* Direction 1 *
According to the discussion of technical mistakes, how much did the Intel Pentium floating point fiasco cost the company in direct costs?
* Direction 2 *
Write out the part of the discussion of technical mistakes between "1. Re:Human History" and "invade Belgium instead.", inclusive.

An anonymous reader tips a PC Authority review of some of the biggest technical goofs of all time. "As any computer programmer will tell you, some of the most confusing and complex issues can stem from the simplest of errors. This article looking back at history's big technical mistakes includes some interesting trivia, such as NASA's failure to convert measurements to metric, resulting in the Mars Climate Orbiter being torn apart by the Martian atmosphere. Then there is the infamous Intel Pentium floating point fiasco, which cost the company $450m in direct costs, a battering on the world's stock exchanges, and a huge black mark on its reputation. Also on the list is Iridium, the global satellite phone network that promised to make phones work anywhere on the planet, but required 77 satellites to be launched into space."

11 of 244 comments (clear)

  1. What no Windows Vista? by Joce640k · · Score: 5, Insightful

    Rim shot...!

    --
    No sig today...
  2. Iridium? by AK+Marc · · Score: 5, Insightful

    There was no technical flaw in Iridium. It was stated what it would do. It did it. Someone screwed up the business plan, but there was no technical mistake. They knew it took 77 satellites for what they wanted. And they launched them all and they worked flawlessly. Now, if only they had sales to match the business plan, they'd be billionaires. But again, unrelated to any technical issue.

    1. Re:Iridium? by demonlapin · · Score: 4, Insightful

      The sales problem was that in the interim between concept and completion, the world filled up with mobile phone towers. All of a sudden, their potential market got a lot smaller.

    2. Re:Iridium? by fpitech · · Score: 5, Insightful

      The article does seem to confuse strategic mistakes with technical mistakes. The history is full of well engineered products that failed because of strategic or marketing reasons.

  3. Human History has more than 10 years by seasunset · · Score: 5, Insightful

    When I saw the title, I immediately imagined the Maginot line. Thousands more examples could come to mind.

    Could somebody please explain to the author of the articles that Technology is more than computers/gadjets and older than 10 years? It is an epic history that goes along with mankind.

    1. Re:Human History has more than 10 years by Anonymous Coward · · Score: 4, Insightful

      Nope - the Maginot Line did *exactly* what it said on the tin: persuaded the Germans to avoid a frontal assault on France & invade Belgium instead.

      The problem was that the strategy didn't think through the next move, which is that the Germans would continue into France via Belgium.

    2. Re:Human History has more than 10 years by clone53421 · · Score: 4, Insightful

      Who could have guessed that the $enemy would pass through impassable terrain and precisely hit the single weak point

      Someday maybe we’ll stop falling for that one.

      Just kidding.

      --
      Alexander Peter Kristopeit bought his basement from his mommy for one dollar.
  4. Capacitor Plague? by Suzuran · · Score: 4, Insightful
  5. Of all time?!? by Gabrill · · Score: 5, Insightful

    Seriously, we have got to stop with the hyperbole before our children don't know the difference between a War on Drugs and a War in Iraq.

    We we say of all time, I think of things like lead plumbing in Rome, or the suspension bridge that got tore apart by a mere breeze.

* Extracted material *
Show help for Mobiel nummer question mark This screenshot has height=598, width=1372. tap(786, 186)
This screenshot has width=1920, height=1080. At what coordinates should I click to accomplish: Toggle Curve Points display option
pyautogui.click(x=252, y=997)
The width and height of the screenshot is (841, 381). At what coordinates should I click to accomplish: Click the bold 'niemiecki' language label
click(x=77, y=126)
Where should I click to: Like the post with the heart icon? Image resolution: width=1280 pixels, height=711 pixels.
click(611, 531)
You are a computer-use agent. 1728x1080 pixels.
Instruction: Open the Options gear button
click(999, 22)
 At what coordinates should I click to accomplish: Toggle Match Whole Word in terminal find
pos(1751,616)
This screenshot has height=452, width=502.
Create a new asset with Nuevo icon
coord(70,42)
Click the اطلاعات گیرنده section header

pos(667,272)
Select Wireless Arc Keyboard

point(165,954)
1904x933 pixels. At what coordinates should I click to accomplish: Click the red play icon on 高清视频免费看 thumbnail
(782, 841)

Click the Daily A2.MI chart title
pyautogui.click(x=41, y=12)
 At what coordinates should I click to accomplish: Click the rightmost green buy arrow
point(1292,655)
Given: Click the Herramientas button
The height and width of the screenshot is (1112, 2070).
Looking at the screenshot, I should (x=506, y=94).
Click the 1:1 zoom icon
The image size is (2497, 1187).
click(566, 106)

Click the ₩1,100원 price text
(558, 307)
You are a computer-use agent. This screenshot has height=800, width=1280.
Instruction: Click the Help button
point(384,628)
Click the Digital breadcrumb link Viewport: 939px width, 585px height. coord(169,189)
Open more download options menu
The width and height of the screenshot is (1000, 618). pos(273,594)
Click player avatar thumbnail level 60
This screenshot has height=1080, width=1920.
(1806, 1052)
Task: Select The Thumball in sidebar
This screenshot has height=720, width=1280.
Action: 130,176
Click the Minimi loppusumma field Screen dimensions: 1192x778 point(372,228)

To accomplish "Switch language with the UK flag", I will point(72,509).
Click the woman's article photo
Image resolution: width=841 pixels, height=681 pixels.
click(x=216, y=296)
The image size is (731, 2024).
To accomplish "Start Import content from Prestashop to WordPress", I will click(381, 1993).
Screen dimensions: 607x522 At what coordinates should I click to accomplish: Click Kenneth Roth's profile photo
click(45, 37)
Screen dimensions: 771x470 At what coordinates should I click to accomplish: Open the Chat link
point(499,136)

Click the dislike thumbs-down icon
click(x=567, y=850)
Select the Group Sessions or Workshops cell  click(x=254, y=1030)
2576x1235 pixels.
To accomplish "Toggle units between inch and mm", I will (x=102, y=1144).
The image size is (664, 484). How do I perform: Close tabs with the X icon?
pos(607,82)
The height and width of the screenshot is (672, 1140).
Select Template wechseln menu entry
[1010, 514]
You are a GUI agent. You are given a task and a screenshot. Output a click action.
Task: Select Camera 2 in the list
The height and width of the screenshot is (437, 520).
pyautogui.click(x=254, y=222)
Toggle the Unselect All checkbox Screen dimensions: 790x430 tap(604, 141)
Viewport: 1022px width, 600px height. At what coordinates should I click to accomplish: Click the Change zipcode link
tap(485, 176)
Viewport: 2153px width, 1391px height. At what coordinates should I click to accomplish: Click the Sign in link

* Final answer 1 *
$450m

* Final answer 2 *
1. Re:Human History has more than 10 years by Anonymous Coward · · Score: 4, Insightful

      Nope - the Maginot Line did *exactly* what it said on the tin: persuaded the Germans to avoid a frontal assault on France & invade Belgium instead.